# Don't know



## ENCORE (Sep 19, 2005)

Don't know if this has already been posted...…

http://thehuntingnews.com/american-...84dMO3cZxtOdDGGWAGYvbKvRWZO036DWTqLrQNgTVcjTE


----------



## GVDocHoliday (Sep 5, 2003)

ENCORE said:


> Don't know if this has already been posted...…
> 
> http://thehuntingnews.com/american-...84dMO3cZxtOdDGGWAGYvbKvRWZO036DWTqLrQNgTVcjTE


Yeah. I think the owner passed away earlier this year? 
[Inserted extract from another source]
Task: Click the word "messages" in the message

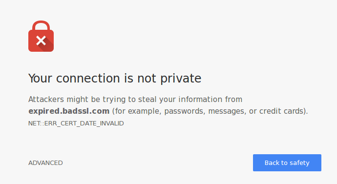Action: click(227, 111)
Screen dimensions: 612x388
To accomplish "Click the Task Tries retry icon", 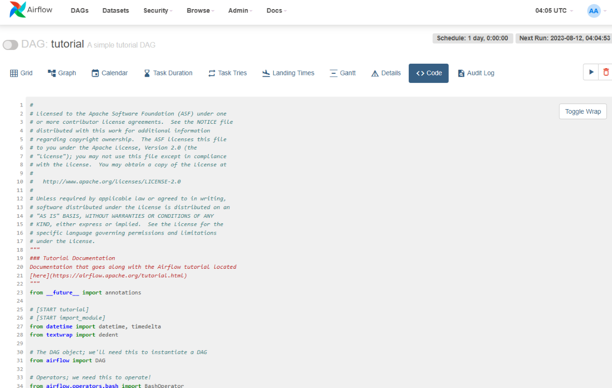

Anyways, my FIL has a early 2000's UL31 from Parker that is a really nice bow. I was able to order a full set of draw mods, axles, and an extra set of 50-60lb limbs today for cheap. He want's to make sure it'll last him another 15years(Bought in 2003).


----------



## Martian (Apr 28, 2011)

I ahd heard they were folding, . I think all the archery companys are having hard times, not sure about the x-bow people


----------



## GVDocHoliday (Sep 5, 2003)

I would say Parker was 90% Crossbow

Sent from my moto z3 using Tapatalk


----------



## HUBBHUNTER (Aug 8, 2007)

Martian said:


> I ahd heard they were folding, . I think all the archery companys are having hard times, not sure about the x-bow people


It's not surprising. For 1) Even the lower end bows are still extremely good at killing deer. 2.) They've priced themselves out of the market. 
There is no need for people to update to a new bow as often as it takes to sustain profitably and there are too many archery companies out there making quality bows. I have a Matthews Helim and have no reason to ever update to a new bow unless it breaks into pieces and I can't fix it.


----------